The third priciest painting is “Untitled” from 1970, sold at 4.86 billion won, and in fourth place is “19-VII-71 #209” from 1971, sold at 4.72 billion won. The fifth most expensive painting, “Untitled 3-V-71 #203,” is also from 1971 and was sold at 4.56 billion won. 

Yellow-dotted oil painting titled “12-V-70 #172,” by Korean abstract artist Kim Whan-ki sells for 6.32 billion won on Sunday, making it the most expensive South Korean art work ever sold. (Yonhap)

Kim, born in Korea in 1913, passed away in 1974 in New York. He led the first generation of Korean abstract artists, mixing oriental ideals and Korean Lyricism with abstraction. His artwork is largely characterized by different hues and patterns that fill the canvas.

A museum dedicated to Kim -- the Whanki Museum -- opened in Seoul in 1992. He is also distantly related to K-pop star T.O.P of boy band Big Bang.

Korean monochrome art by artists Chung Sang-hwa and Yoon Hyung-geun also enjoyed popularity at the Hong Kong Sale.
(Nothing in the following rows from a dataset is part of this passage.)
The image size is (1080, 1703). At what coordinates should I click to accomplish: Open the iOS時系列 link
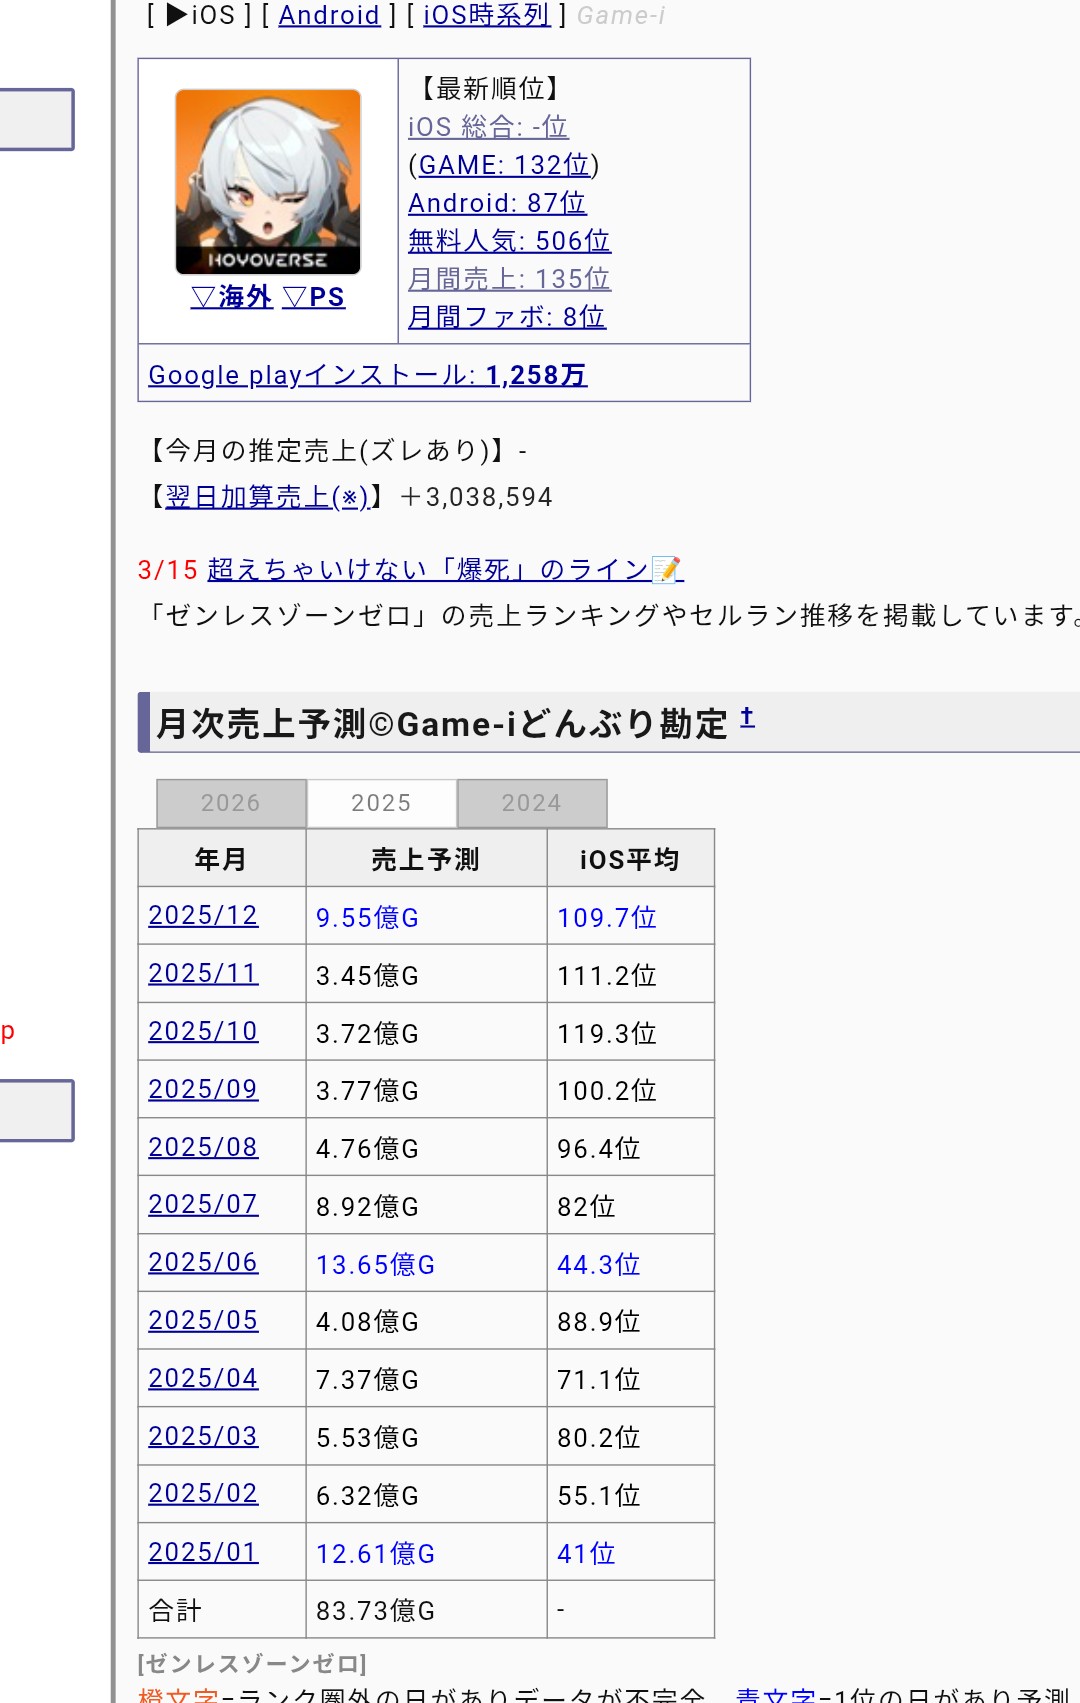coord(486,16)
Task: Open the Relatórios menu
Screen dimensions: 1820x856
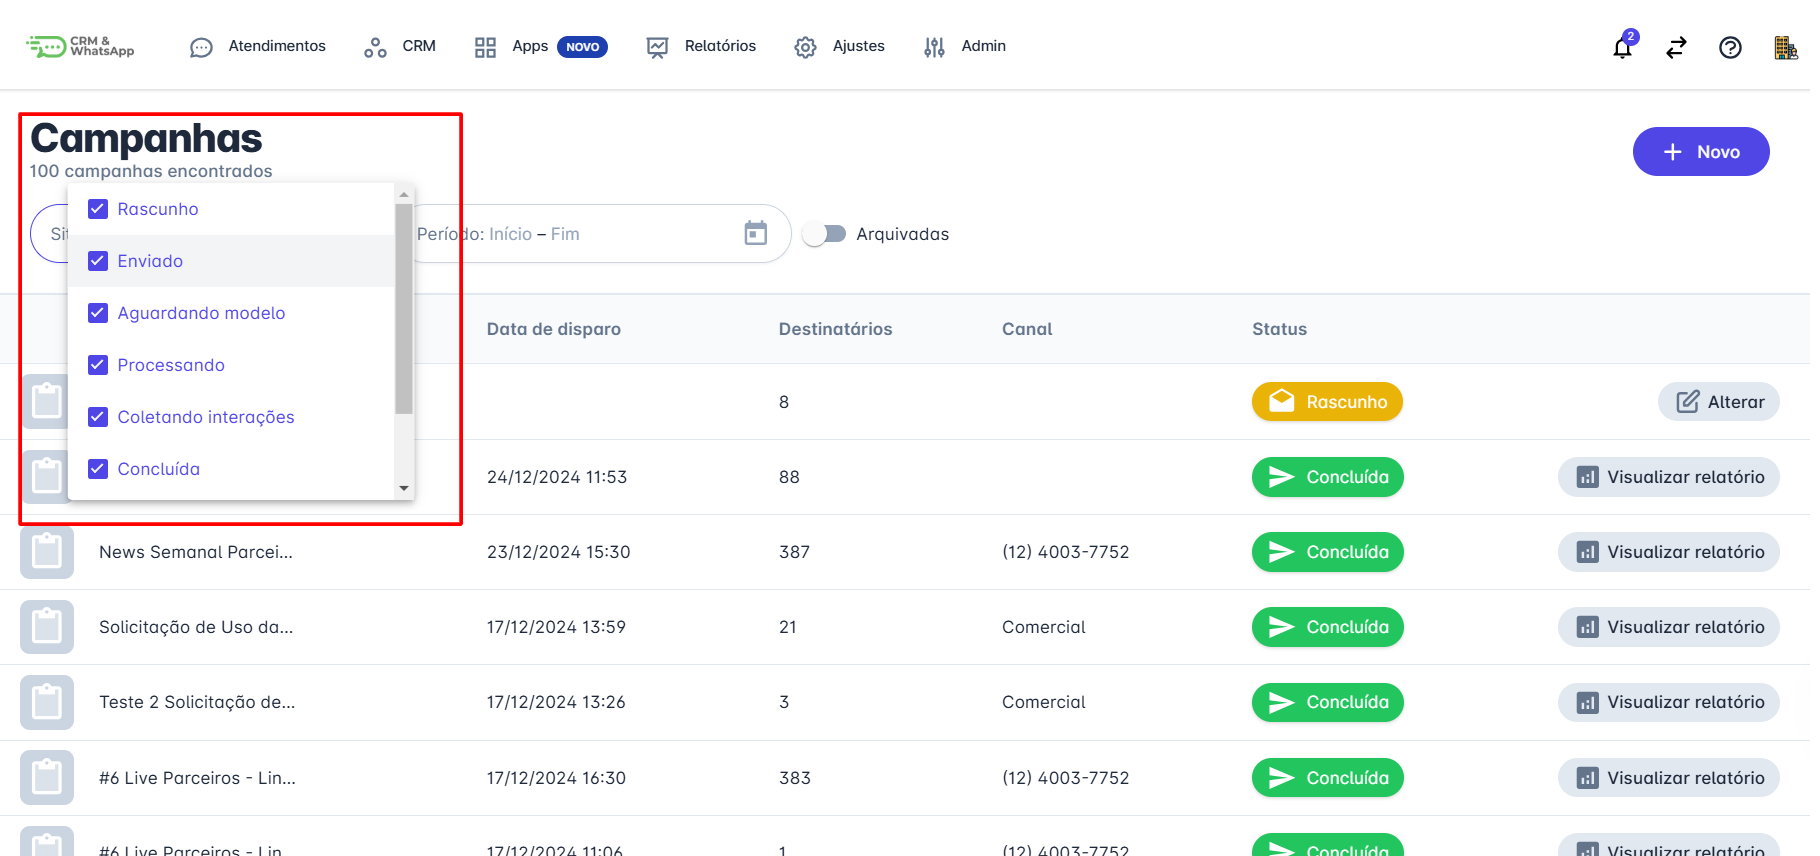Action: click(702, 47)
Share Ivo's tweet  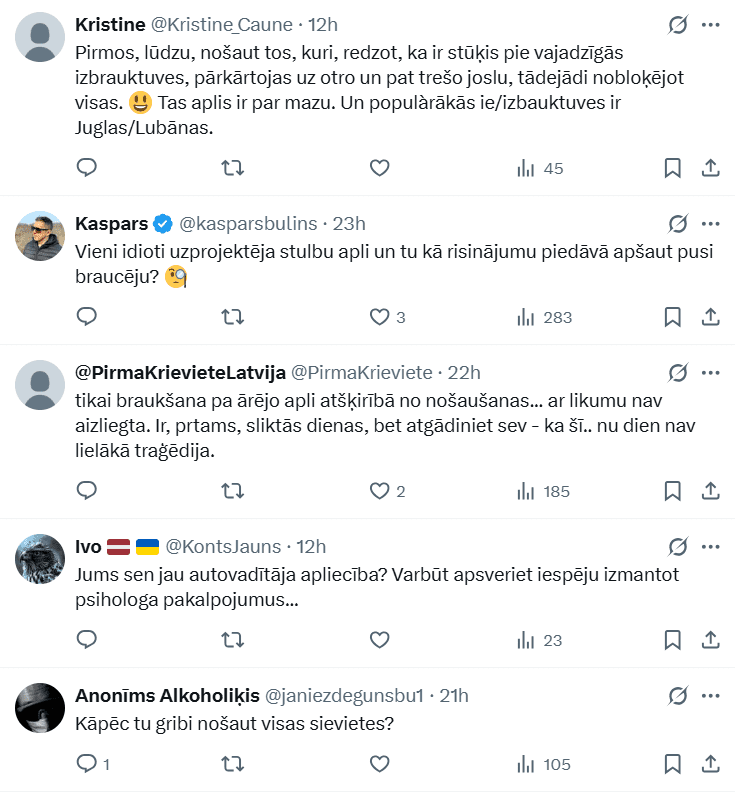pyautogui.click(x=710, y=640)
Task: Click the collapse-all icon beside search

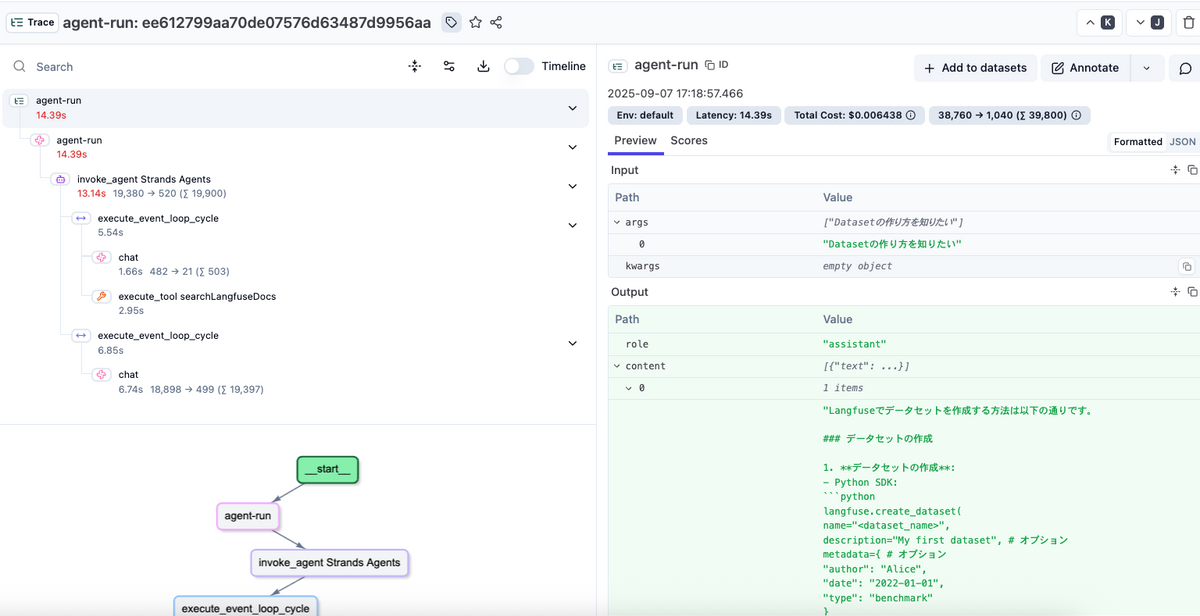Action: point(415,66)
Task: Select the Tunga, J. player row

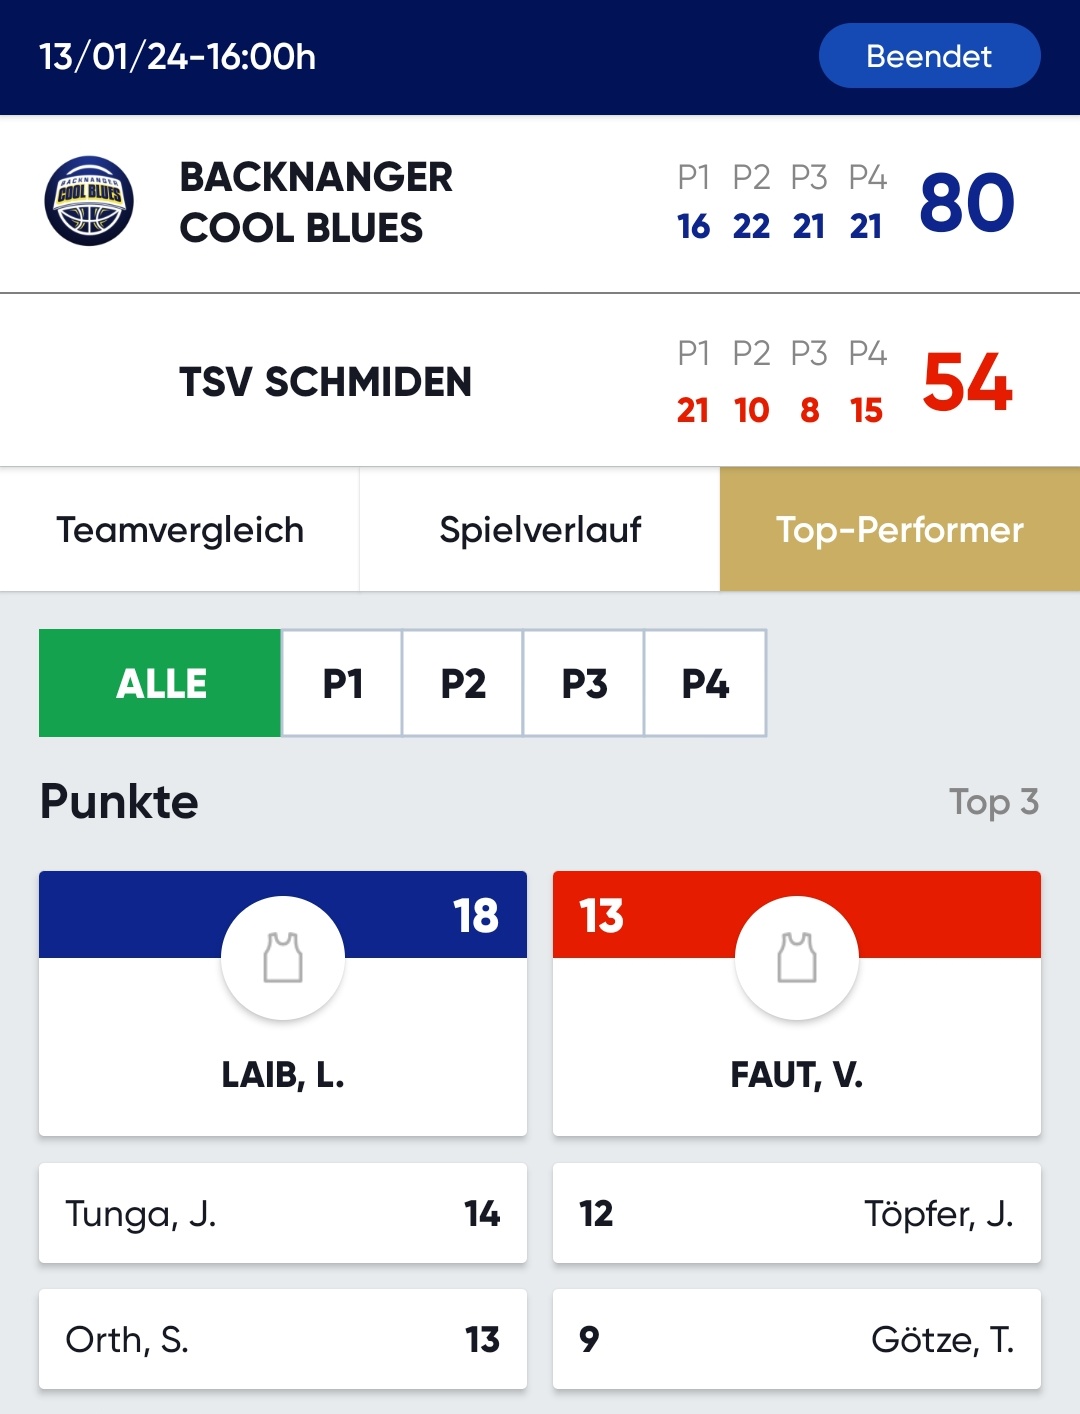Action: click(x=283, y=1213)
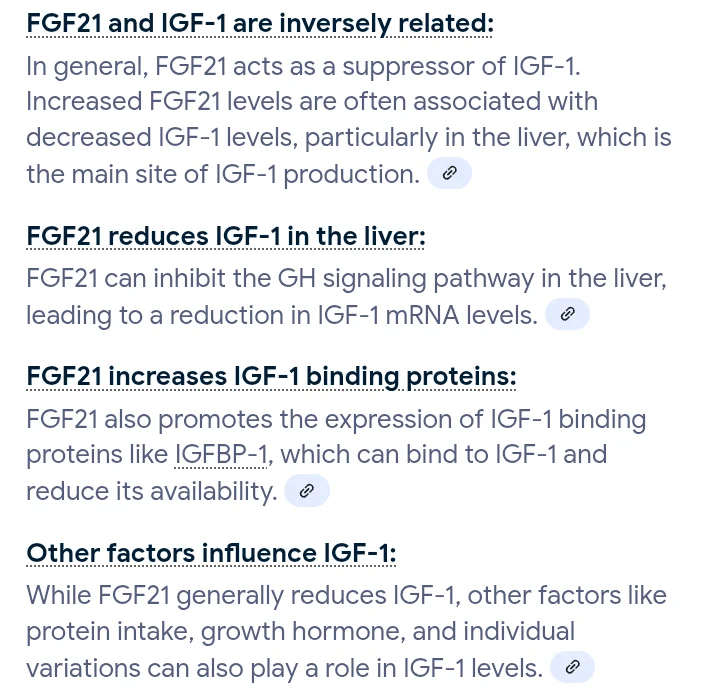Click 'Other factors influence IGF-1' heading

coord(211,553)
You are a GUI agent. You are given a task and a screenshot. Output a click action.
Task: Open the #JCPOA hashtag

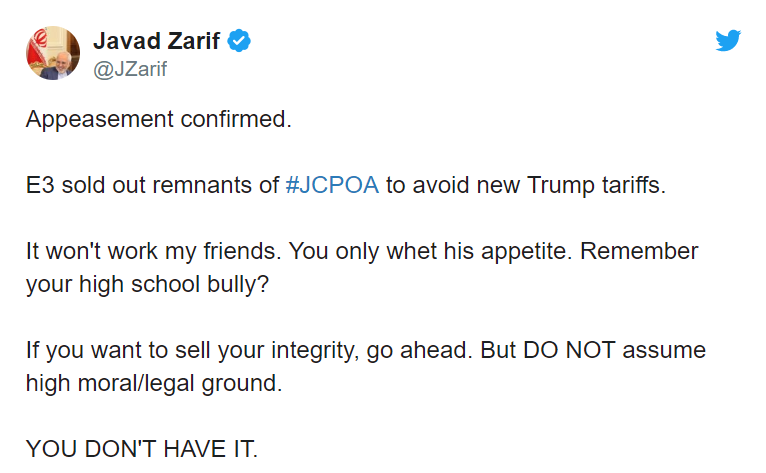[x=332, y=185]
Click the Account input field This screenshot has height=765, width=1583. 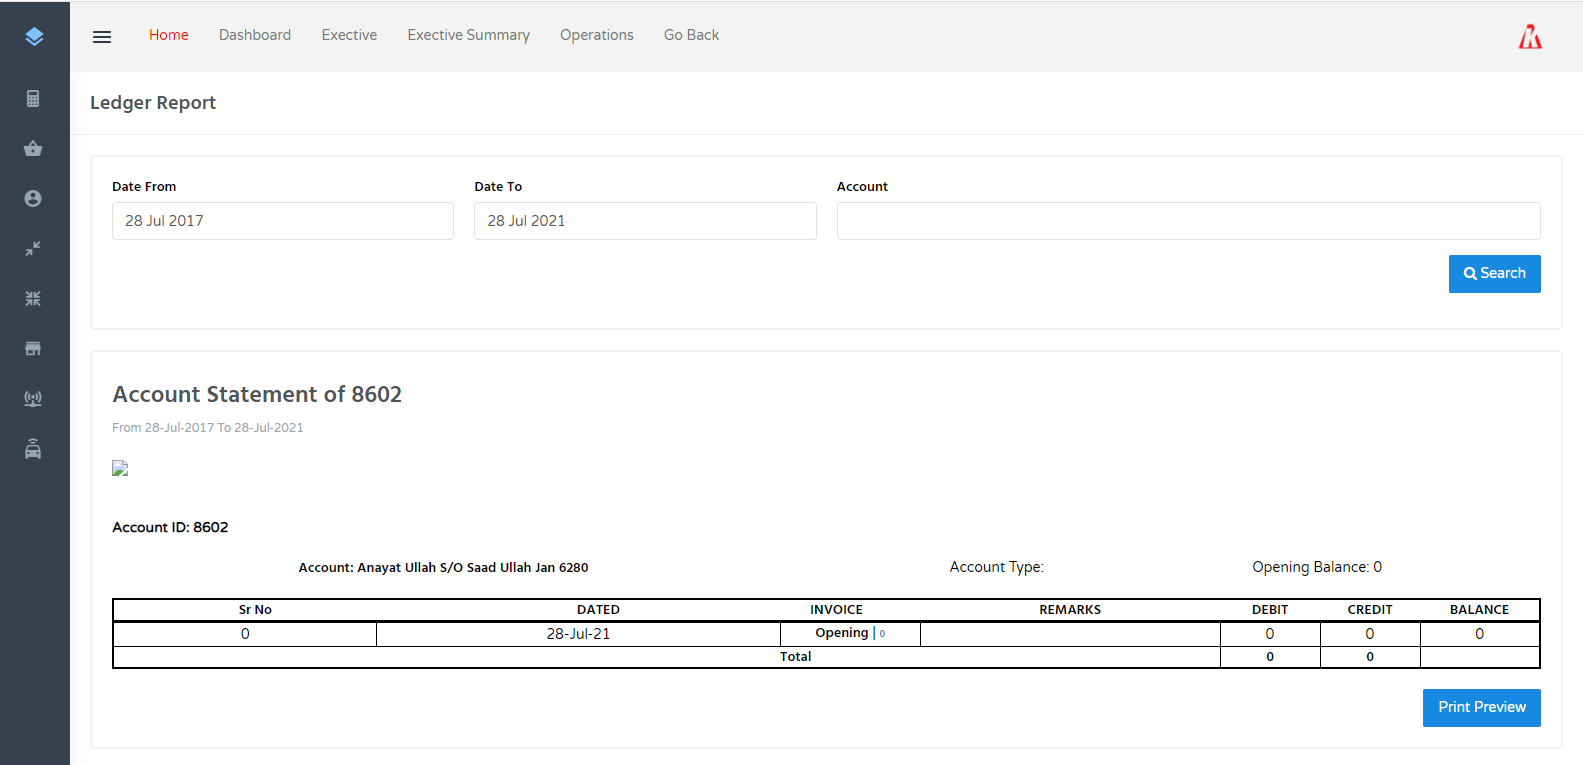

One of Chung’s pieces sold for 900 million won, while two of Yoon’s pieces sold at double the starting price.

Proponents of “critical realism,” which reflects contemporary Korean society, were also had favorable responses, with works by Hwang Jae-hyung, O Yoon, Kwon Soon-chul and Lee Jong-gu all sold to global buyers.

The Hong Kong Sale saw a 69.2 percent successful bidding rate and raised 17.9 billion won.

The 142nd edition of the major Seoul Auction is set to take place on Dec. 14 at its headquarters in Pyeongchang-dong, Seoul.